Apple a imposé à ses employés travaillant dans ses magasins de se soumettre à un examen de sécurité, et plus exactement de contrôle antivol, avant de quitter le magasin, et en particulier de la fouille de leurs sacs.

À chaque fois qu’ils souhaitent quitter le magasin, que ce soit à la fin de leur journée ou pour faire une pause, ils doivent se mettre en ligne et attendre de se soumettre à un contrôle.

Pour ces employés, le temps perdu est généralement de 10 à 15 minutes par jour, et parfois jusqu’à 45 minutes. Ils estiment qu’Apple devrait les payer pendant ce temps.

Sans compter que ces contrôles, effectués souvent devant les consommateurs, sont dégradants.

L’affaire date de 2013.

Elle fut rejetée en 2014 à cause d’une jurisprudence inique de la Cour Suprême, qui raisonna que, comme les salariés des entrepôts d’Amazon n’étaient pas employés dans le but de passer des contrôles de sécurité, cela ne faisait pas partie du travail qu’ils étaient payés pour effectuer, et donc ils ne pouvaient facturer leur entreprise pour le temps passé dans les lignes de sécurité…

Les employés d’Apple firent appel devant la Cour suprême de Californie, qui jugea cette année en leur faveur, exigeant qu’Apple les paie pour le temps perdu.

Apple fit appel de la décision devant la Cour Fédéral d’Appel pour le Neuvième Circuit, et perdit à nouveau par décision unanime du 2 septembre 2020.
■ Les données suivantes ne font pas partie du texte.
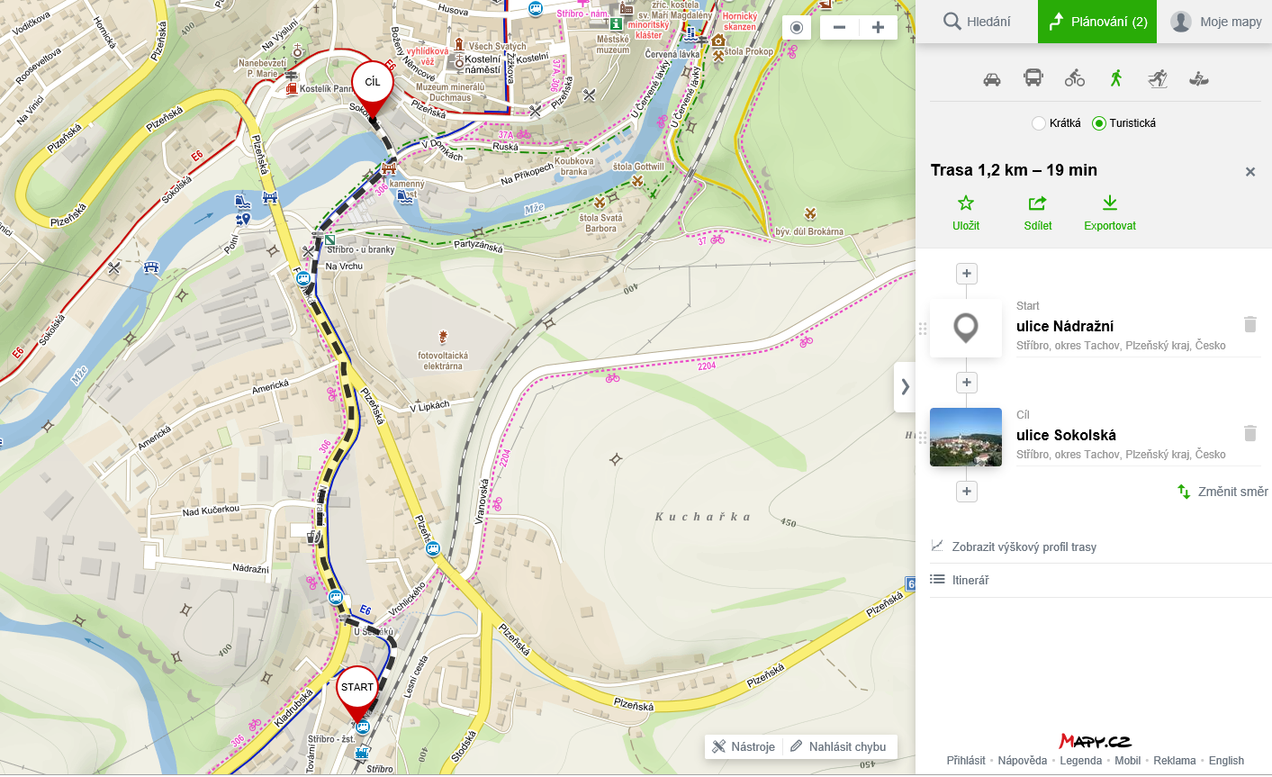Open the ulice Sokolská photo thumbnail
This screenshot has height=777, width=1272.
[966, 437]
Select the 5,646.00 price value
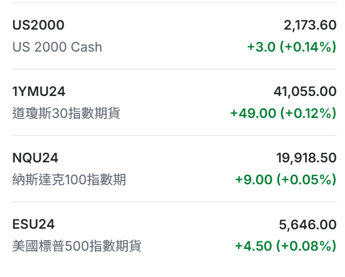Image resolution: width=345 pixels, height=277 pixels. pyautogui.click(x=308, y=224)
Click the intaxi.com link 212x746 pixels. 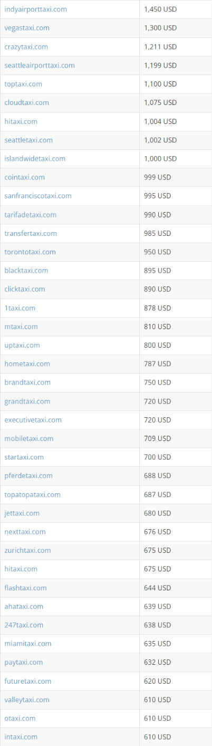pyautogui.click(x=21, y=737)
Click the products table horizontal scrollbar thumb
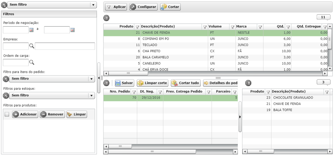This screenshot has height=155, width=334. [128, 73]
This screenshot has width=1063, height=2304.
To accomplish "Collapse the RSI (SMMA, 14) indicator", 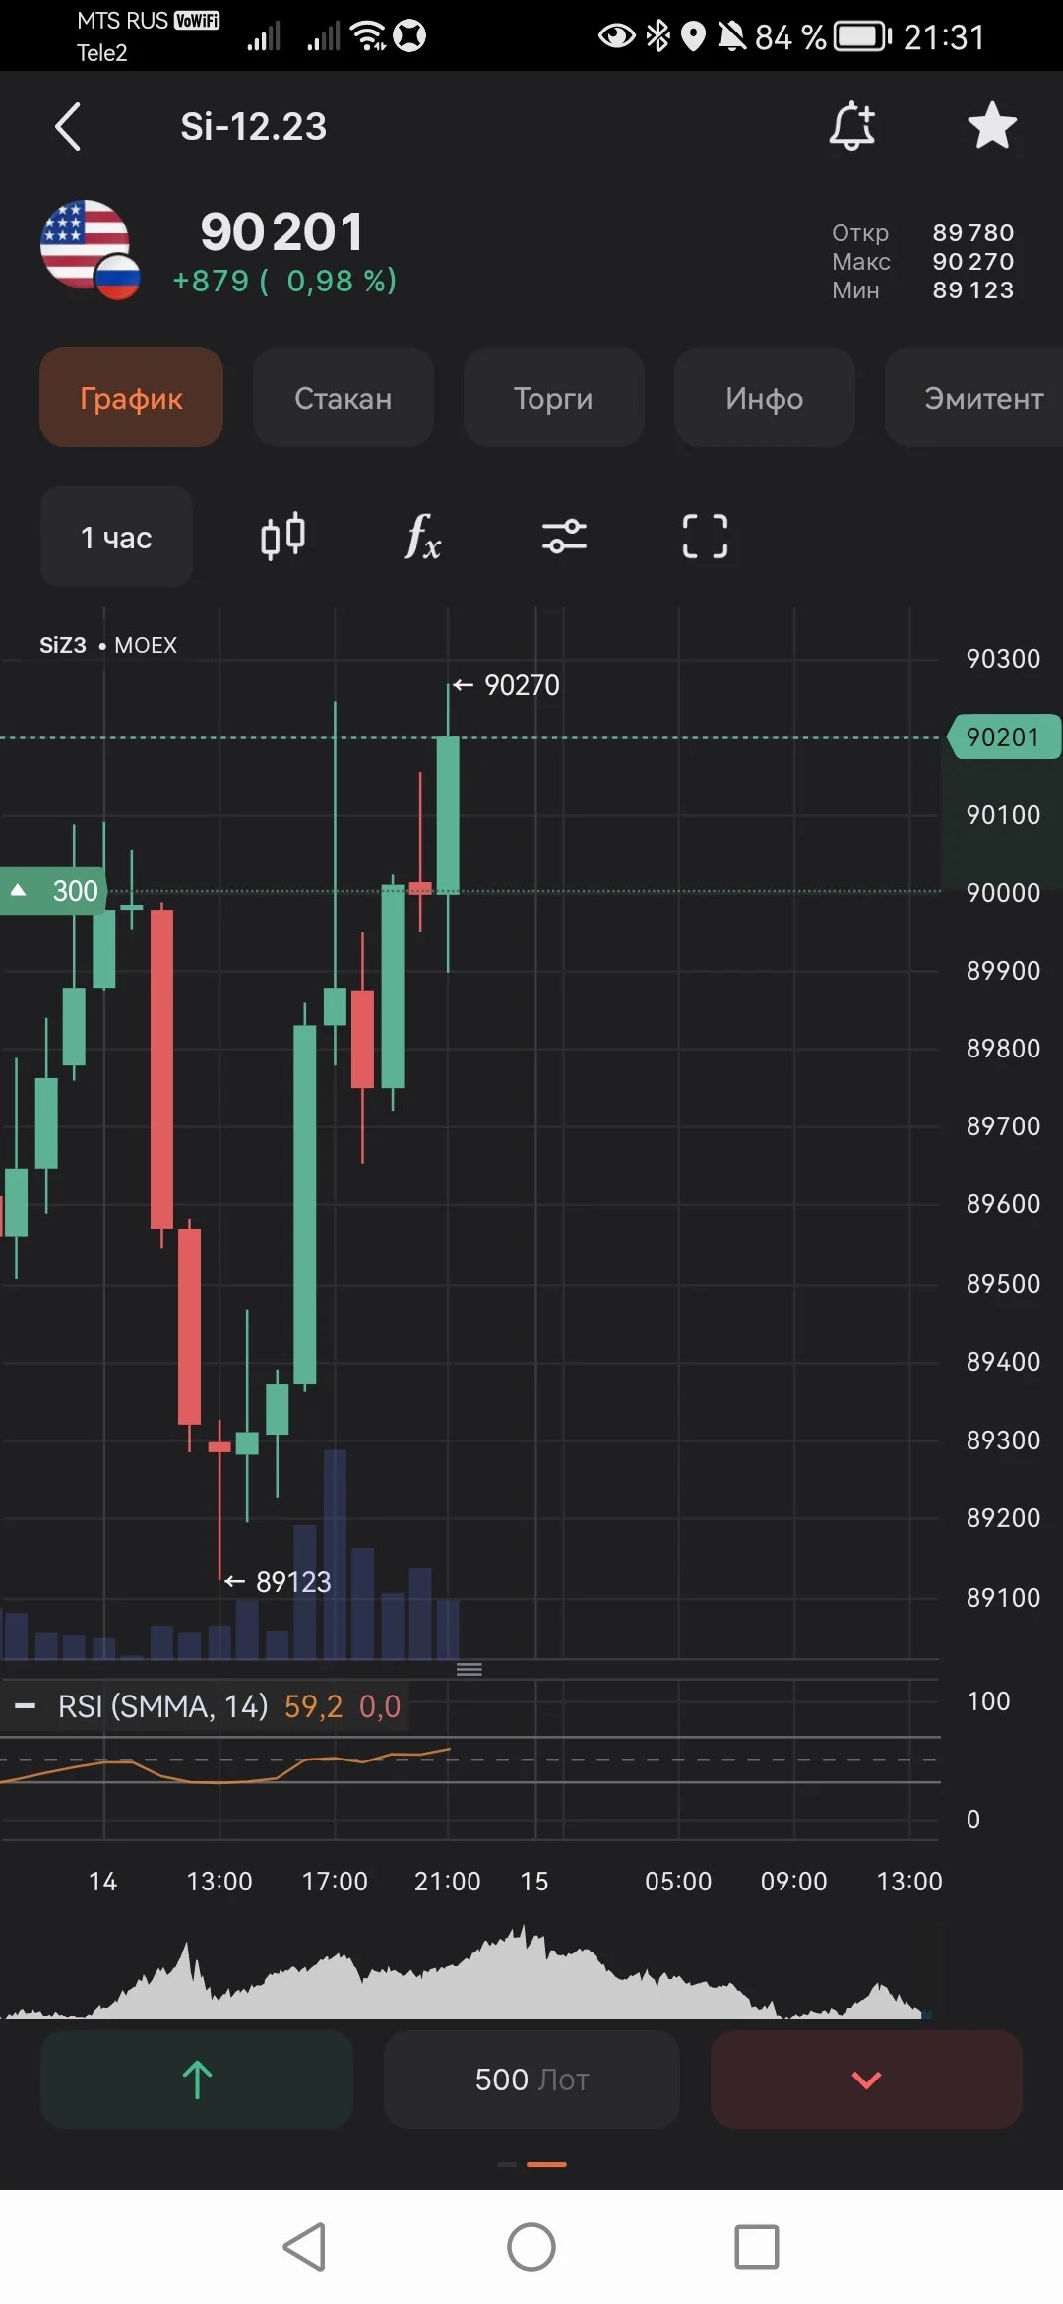I will [x=26, y=1706].
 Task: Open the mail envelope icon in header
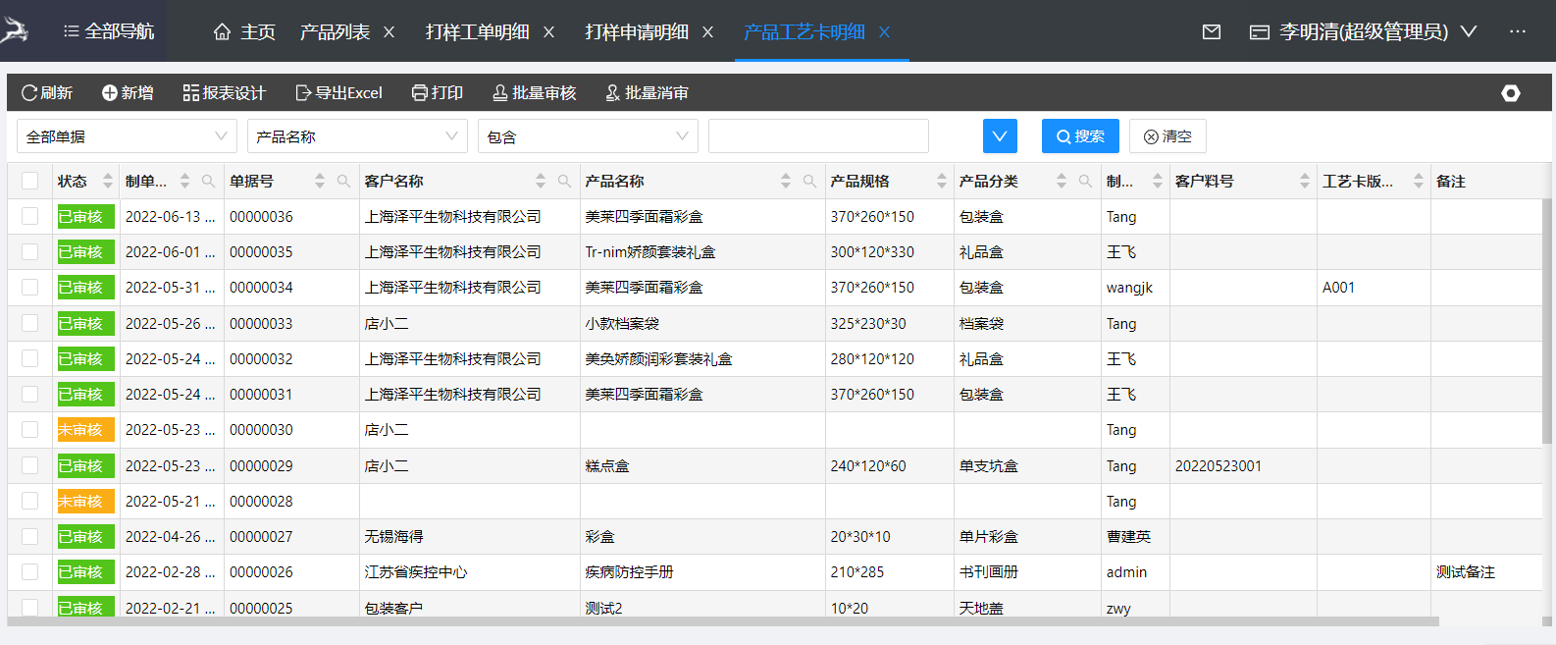[x=1212, y=32]
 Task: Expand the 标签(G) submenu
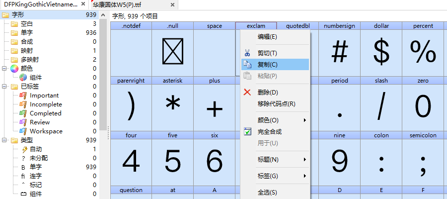(x=304, y=176)
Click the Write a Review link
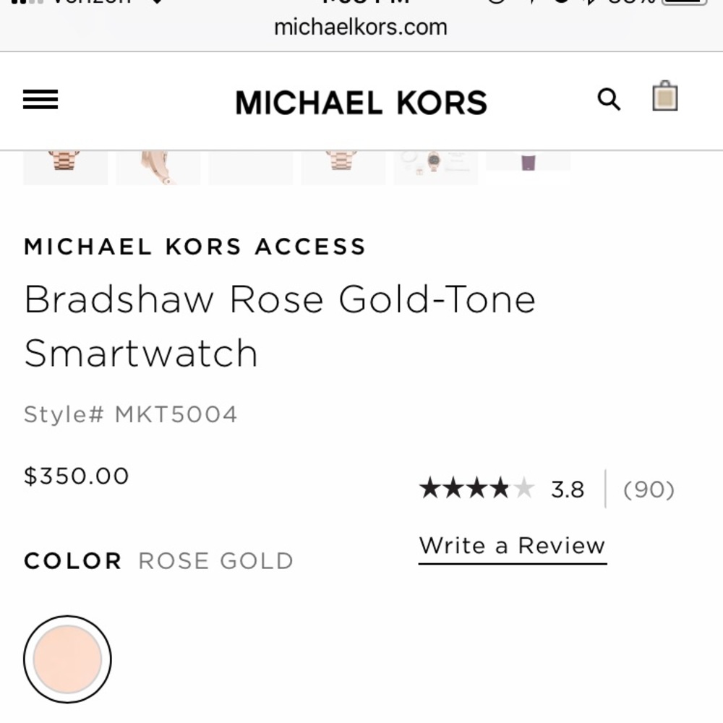 point(512,545)
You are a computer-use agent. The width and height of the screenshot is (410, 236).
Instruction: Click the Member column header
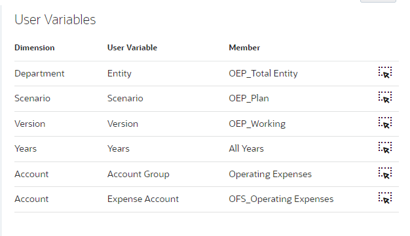244,48
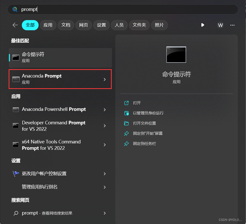Click the 更改用户帐户控制设置 shield icon
This screenshot has width=246, height=224.
pyautogui.click(x=15, y=174)

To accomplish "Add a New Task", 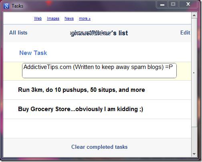I will coord(33,53).
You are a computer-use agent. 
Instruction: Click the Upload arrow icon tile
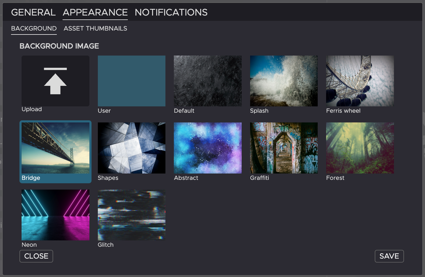pyautogui.click(x=55, y=81)
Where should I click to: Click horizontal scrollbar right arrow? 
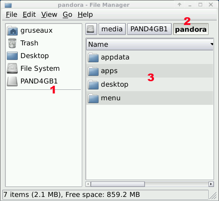[x=211, y=184]
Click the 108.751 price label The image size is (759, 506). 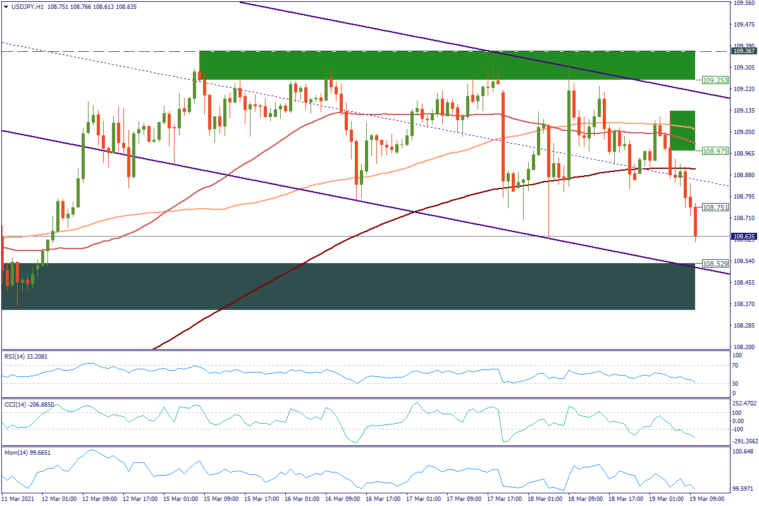point(714,207)
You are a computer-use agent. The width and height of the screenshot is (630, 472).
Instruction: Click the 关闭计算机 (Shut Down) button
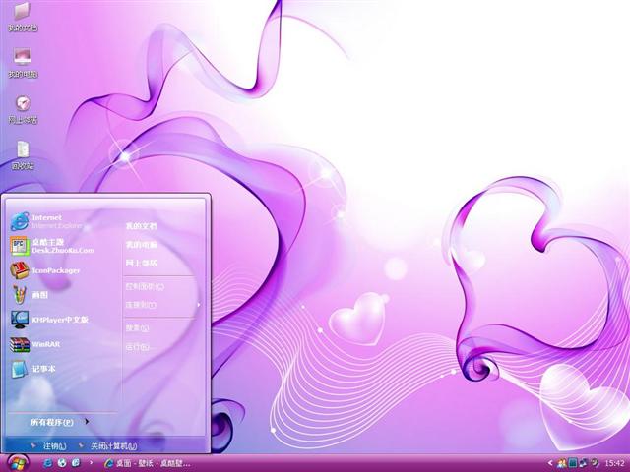pyautogui.click(x=111, y=446)
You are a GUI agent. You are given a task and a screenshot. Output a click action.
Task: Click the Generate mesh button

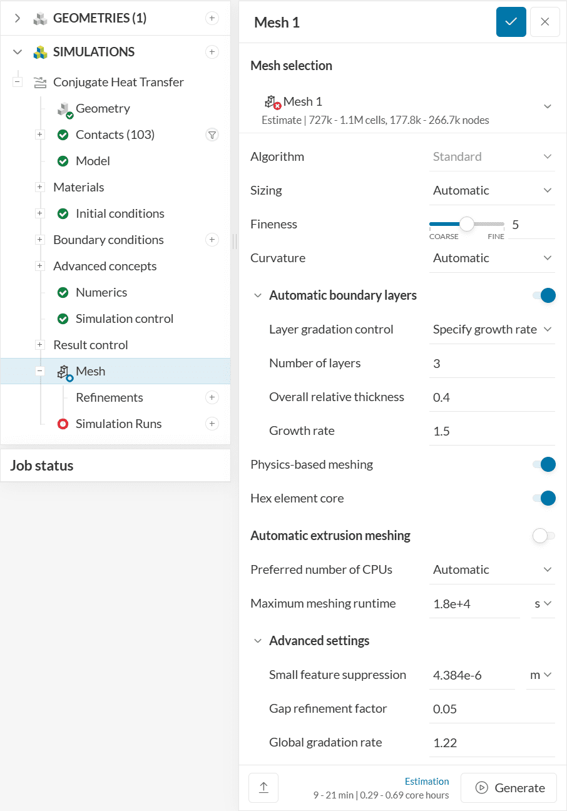(509, 788)
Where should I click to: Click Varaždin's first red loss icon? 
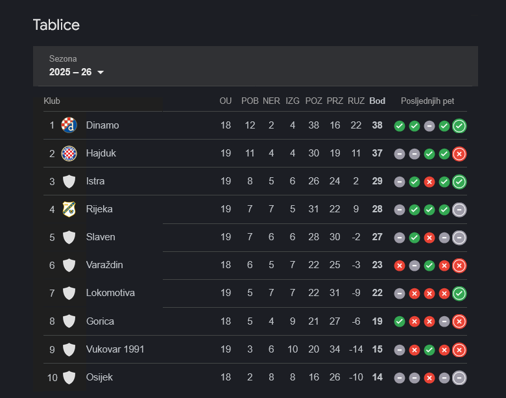[400, 266]
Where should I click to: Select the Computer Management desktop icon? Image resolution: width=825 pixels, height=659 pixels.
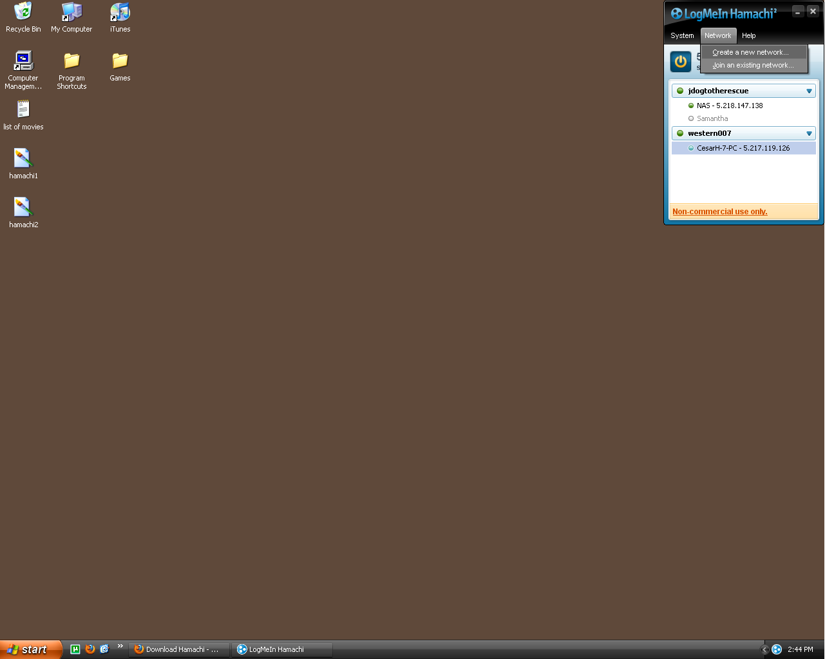pos(23,61)
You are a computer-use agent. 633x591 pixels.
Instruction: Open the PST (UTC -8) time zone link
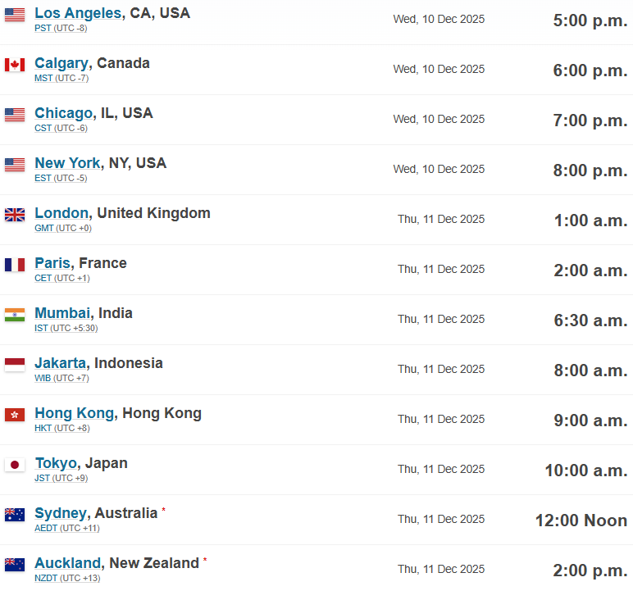[61, 28]
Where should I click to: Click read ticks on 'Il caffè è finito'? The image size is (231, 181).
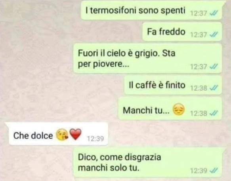click(x=214, y=88)
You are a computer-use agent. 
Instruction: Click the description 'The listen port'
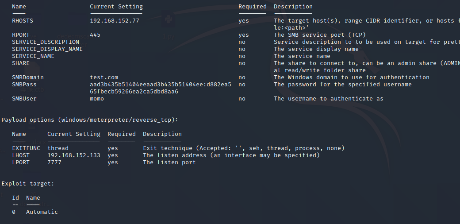(169, 162)
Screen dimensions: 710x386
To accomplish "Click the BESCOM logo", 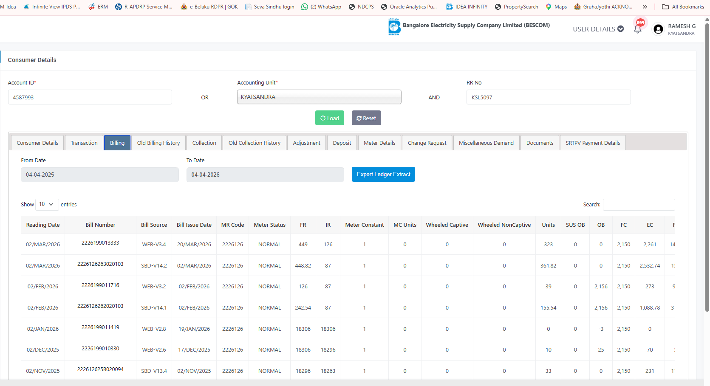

Ce qui étonne, c’est que Tim Cook, CEO d’Apple, avait exprimé sa surprise en 2015 en apprenant l’affaire, et que la vice-présidente en charge des ressources humaines, Denise Young Smith, avait alors affirmé publiquement qu’il devait y avoir une approche plus intelligente et respectueuse de la dissuasion du vol.